After Passing Over DeLandro, Republicans Prepare to Fill Council Seat
A month after pushing aside the widely supported appointment Democrat Veronica T. DeLandro to the City Council, the Republican-majority Council will take up appointing someone to the seat.
But the agenda for the January 13, 2021 Council meeting does not say who would be considered for the seat. The agenda reserves a spot for a resolution on the appointment, to be introduced by the Council’s Republican leader, Daniel Salerno (R-AL).
The issue concerns the at-large Council seat vacated by newly elected State Rep. Manny Sanchez (D-24) before he took office in the state legislature. Because Sanchez was elected as a Democrat to the Council seat in 2019, the seat must be filled by someone who is registered to vote in Democratic Party primaries.
Rep. Sanchez, himself, supported DeLandro to be his successor in the seat. Democrats, from the other Democratic Council members, to Democratic state legislators, to the New Britain Democratic Party to others all agreed that DeLandro was their choice for the seat. DeLandro has been supported by Senator Rick Lopes (D-6), State Representative Peter Tercyak (D-26), State Representative Bobby Sanchez (D-25), Board of Education member Violet Jiménez Sims (D), Democratic City Treasurer Ron Jakubowski (D) and others.

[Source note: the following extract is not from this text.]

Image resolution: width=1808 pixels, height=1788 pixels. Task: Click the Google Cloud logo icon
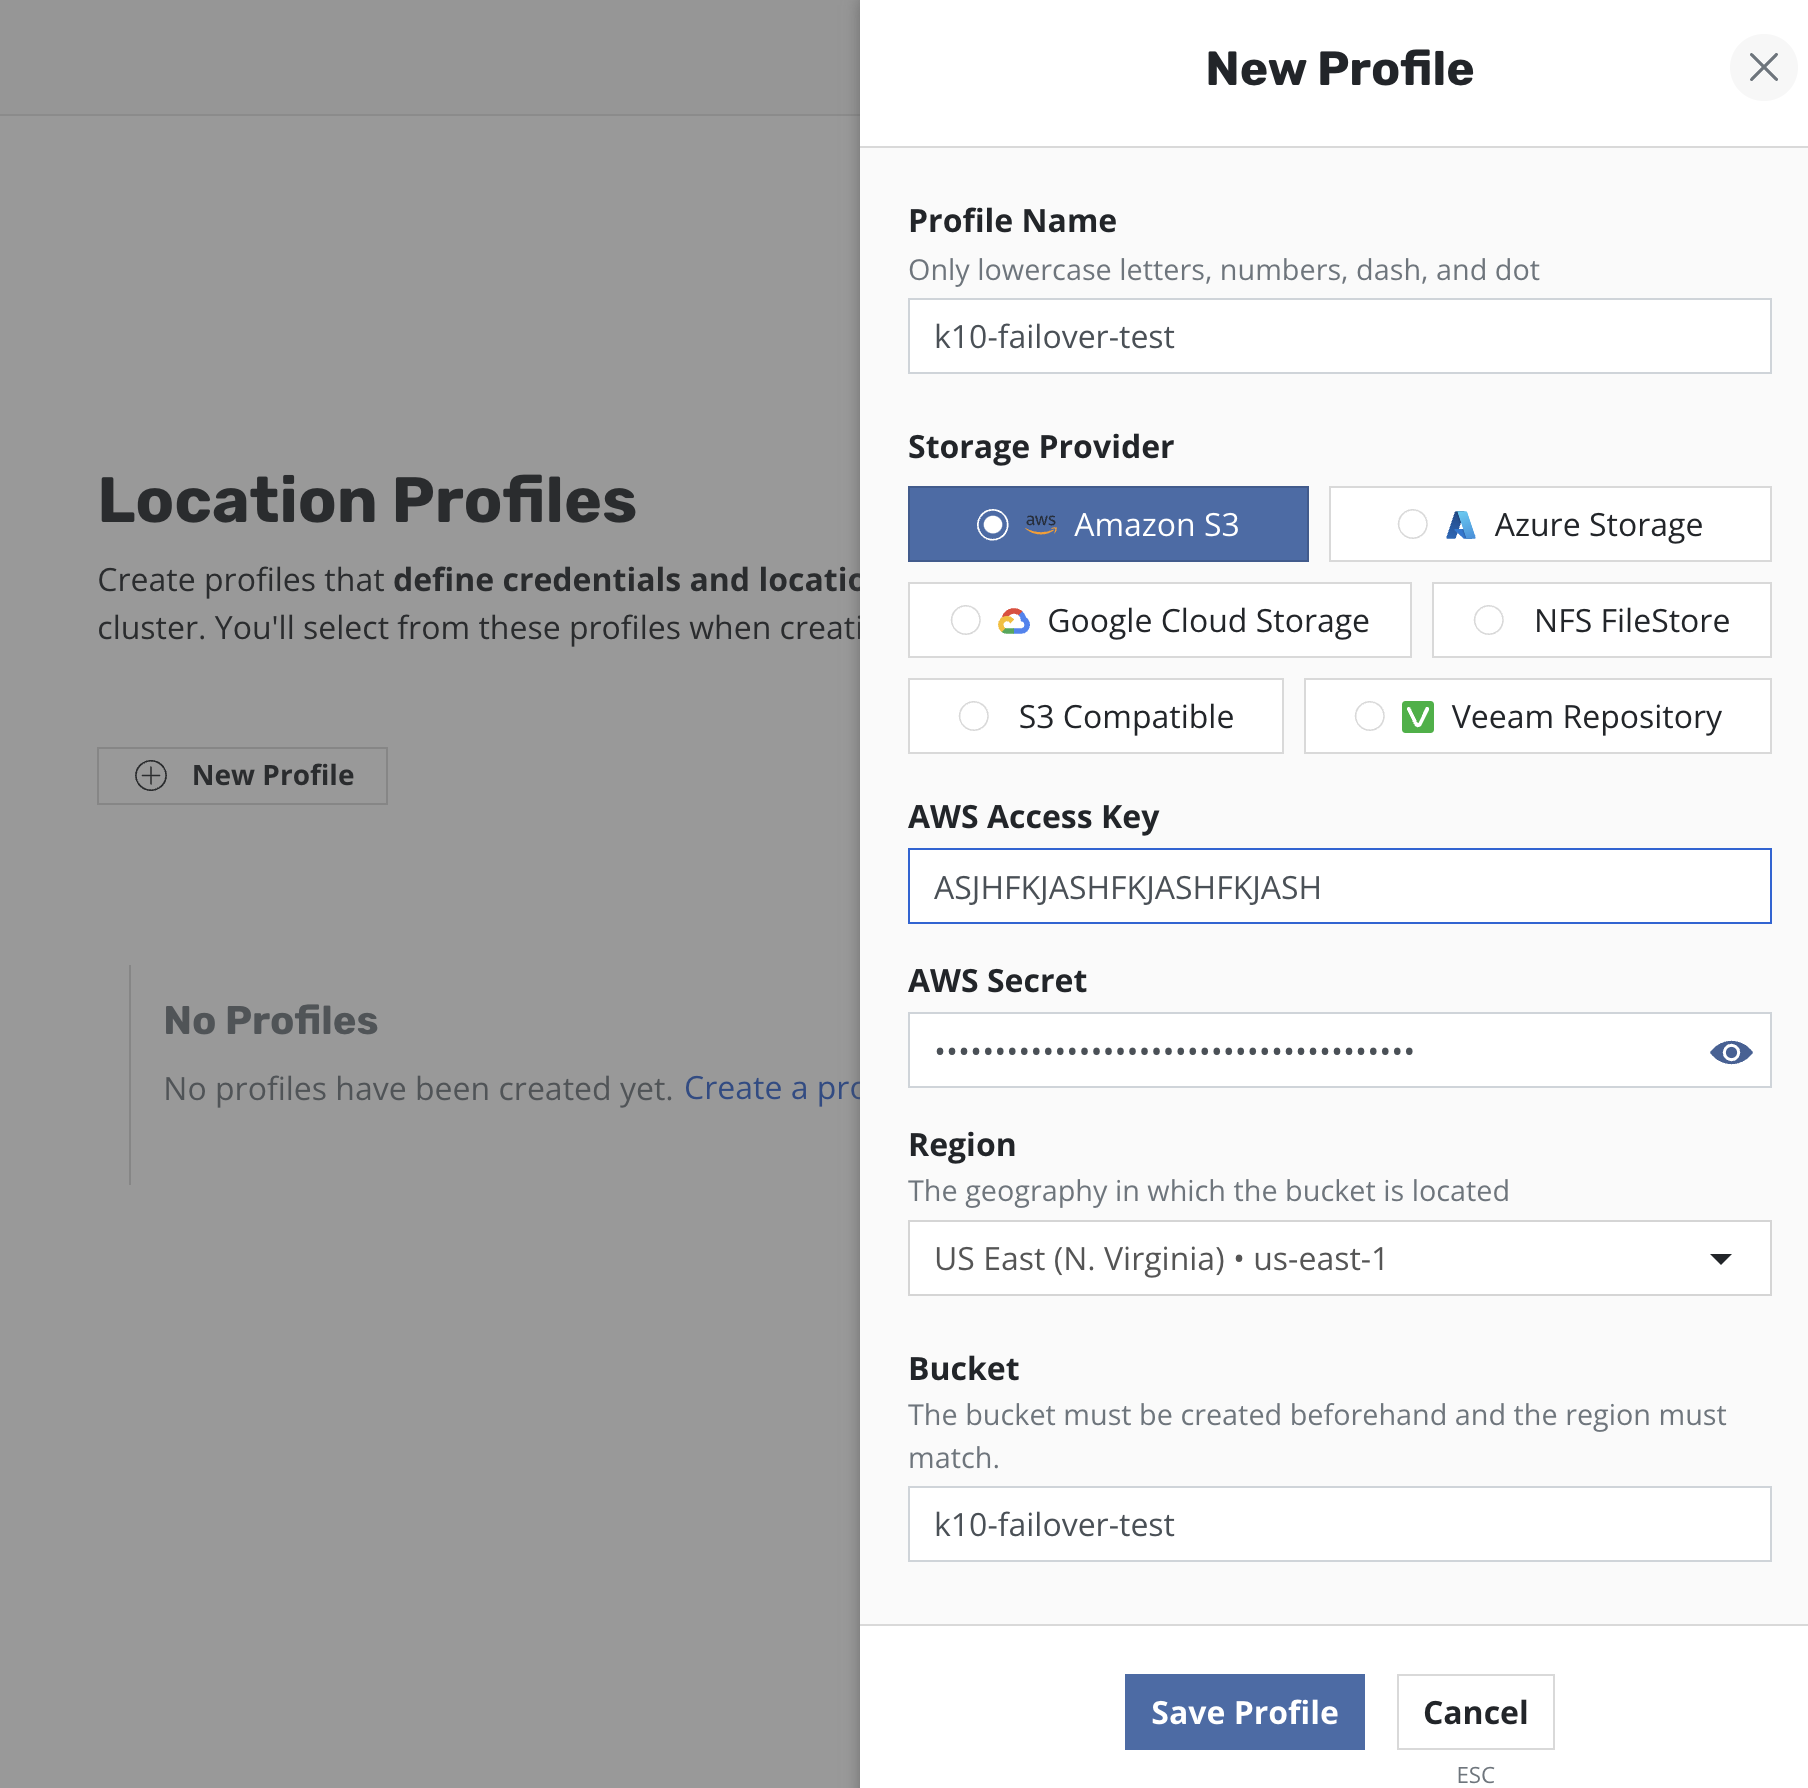(1014, 621)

Just two days before the Council was set to vote on DeLandro’s appointment, Republican Mayor Erin Stewart called for a “search” for the seat, setting off widespread speculation that Republicans planned to pass over DeLandro and name their own candidate for the seat. “Let the search commence!” said Stewart, calling attention to the earlier effort by Salerno, “searching for a vacancy candidate.” While the seat must be filled by someone who is registered to vote in Democratic Party primaries, Republicans, with the Council majority, have the power to overrule the Democratic Party’s own choice and name someone loyal to the Stewart Republican political machine, instead.

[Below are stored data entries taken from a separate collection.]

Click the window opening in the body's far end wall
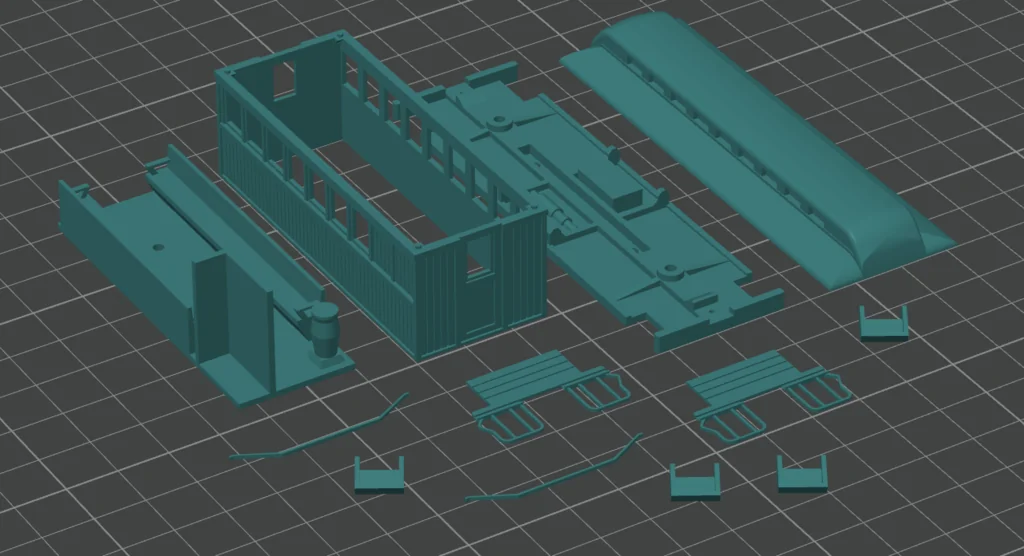click(x=285, y=80)
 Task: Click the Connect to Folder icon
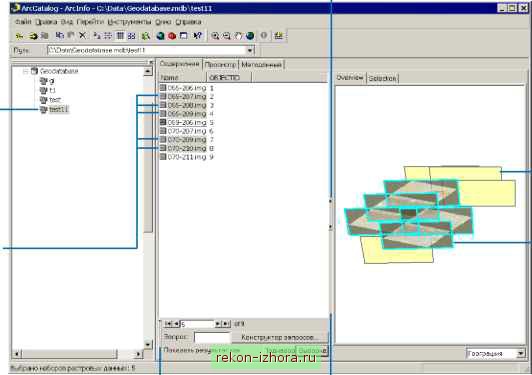(x=33, y=36)
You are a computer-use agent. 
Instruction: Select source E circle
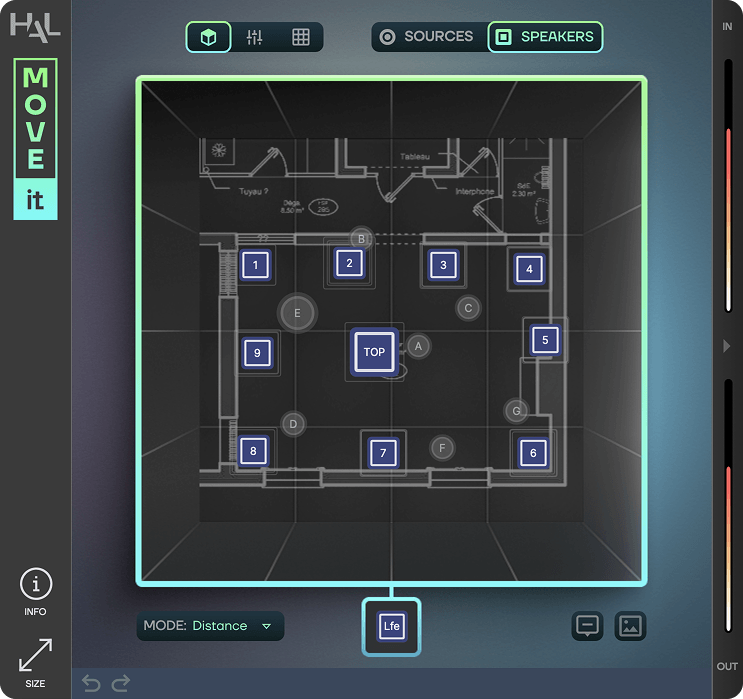point(297,313)
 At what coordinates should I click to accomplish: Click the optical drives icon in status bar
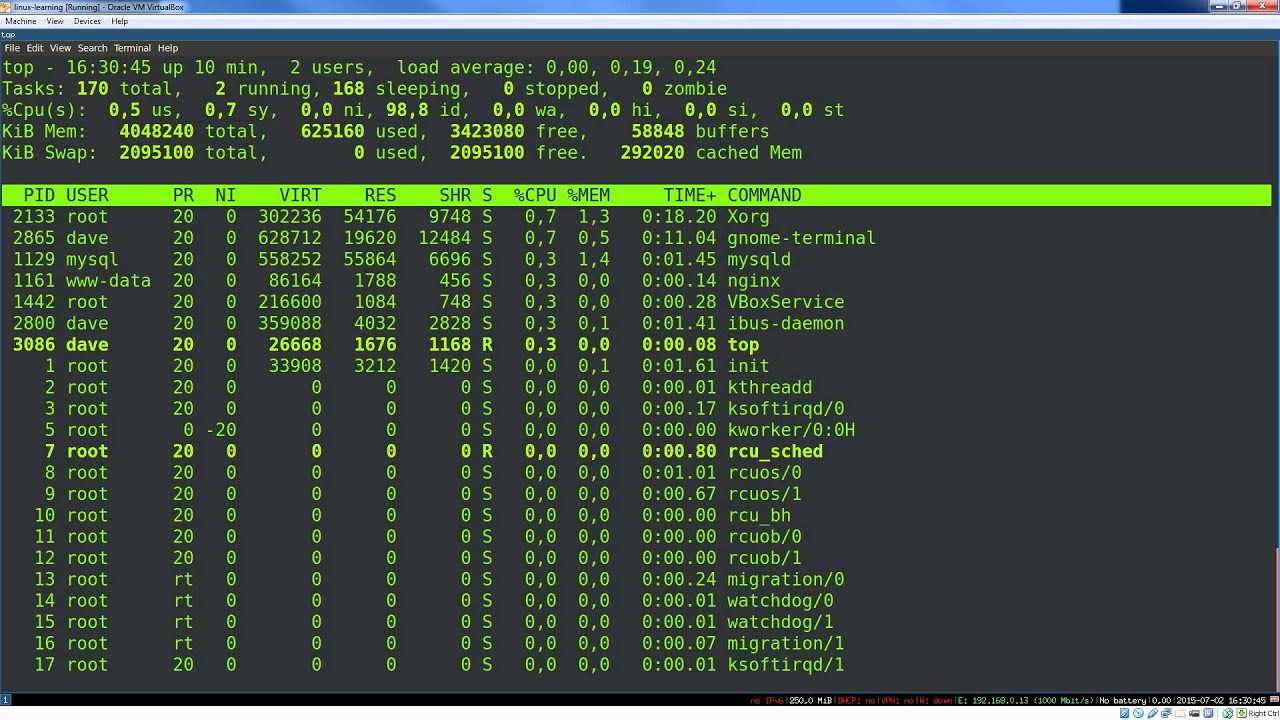1140,712
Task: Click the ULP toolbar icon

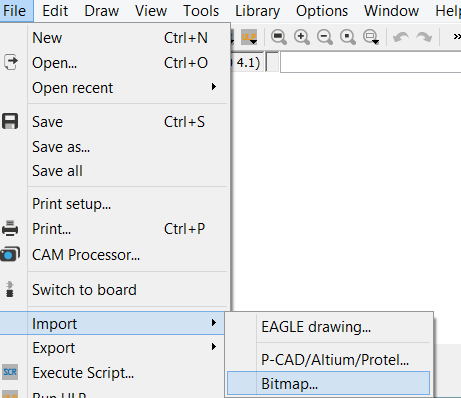Action: coord(249,37)
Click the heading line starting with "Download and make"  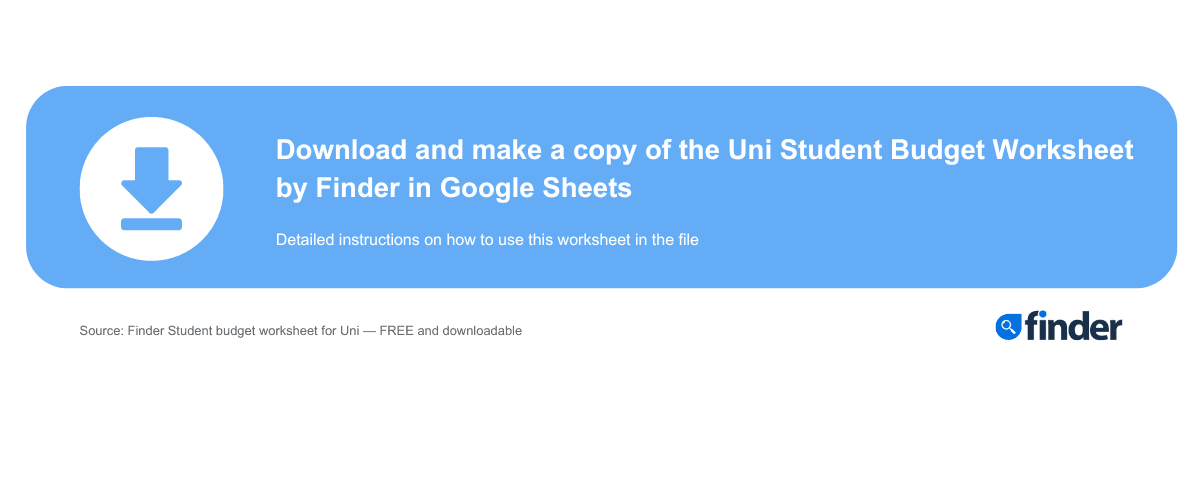[704, 150]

At the December 9, 2020 Council meeting, despite a two and a half hour long Council public participation session in which forty-five people gave resounding support in favor of DeLandro, Council Republicans tabled the resolution that had been introduced by Council Democrats to appoint her and, instead, continued their “search.”

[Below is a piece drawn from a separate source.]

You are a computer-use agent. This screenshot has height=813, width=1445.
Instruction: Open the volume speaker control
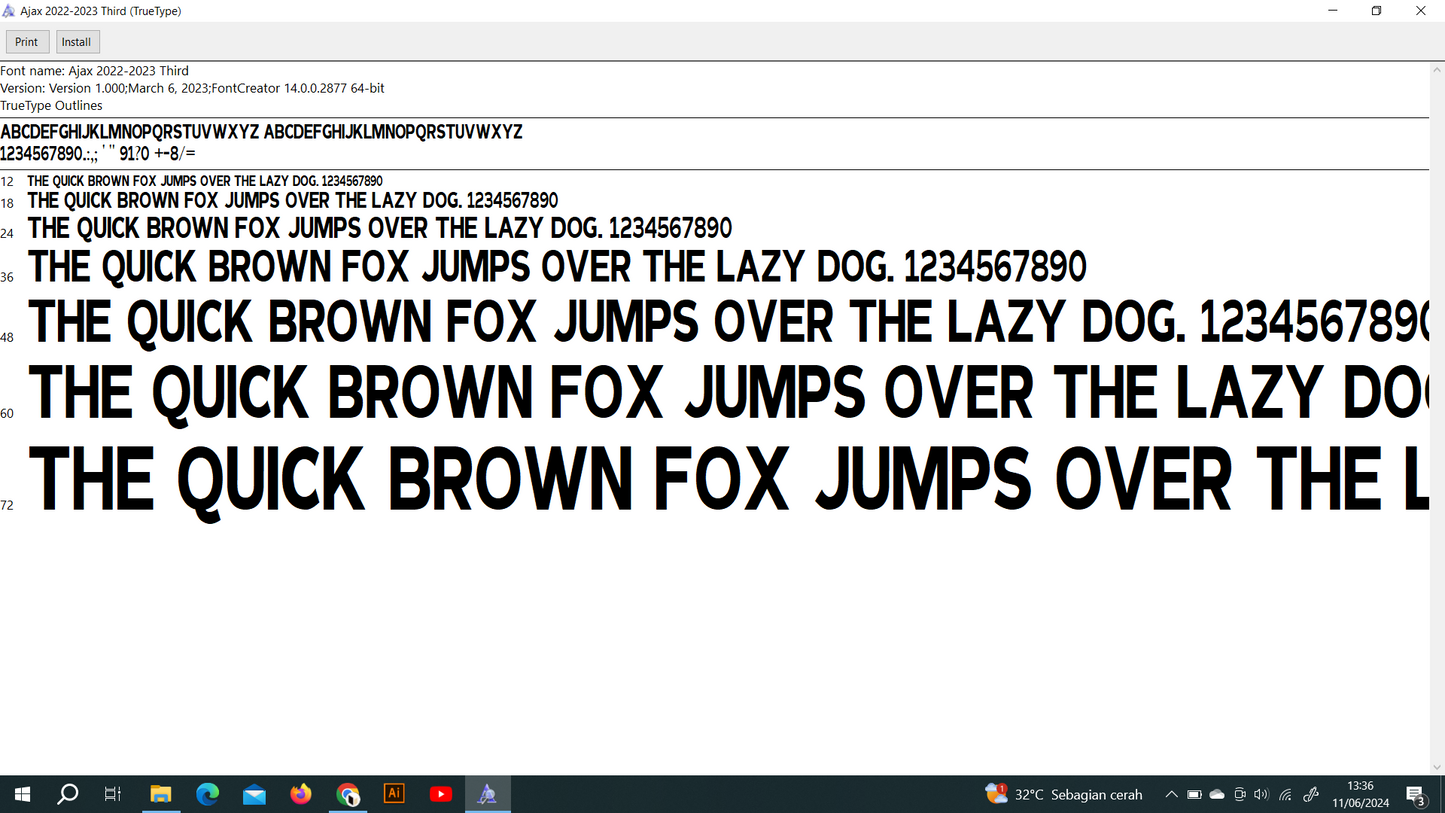1261,795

While the January 13th Council agenda calls for a new resolution to appoint someone to succeed Rep. Sanchez, the Democrats’ resolution to appoint DeLandro is still also on the meeting’s agenda, as a tabled item. Since there has already been a resolution introduced on the vacancy in Rep. Sanchez’ former Council seat, it appears to raise the question of whether a second resolution on the same matter would be out of order in the Council’s proceedings.
DeLandro has served as District Director for Congresswoman Jahana Hayes (D-5) and now provides consulting, training and coaching to nonprofit organizations at VTD Consulting Group, which she founded. She previously had a career at ESPN before she began working with organizations with a focus on philanthropy, college access and mentoring.
DeLandro ran for City Council in 2017, very nearly winning an upset victory in an uphill race in the City’s First Ward, where Republicans have historically had the advantage in city level elections, and then was selected as the City Council’s first woman and first African American Clerk of Committees. She has also previously served on the city’s Youth & Family Services Commission and the school system’s Graduation Odyssey Task Force.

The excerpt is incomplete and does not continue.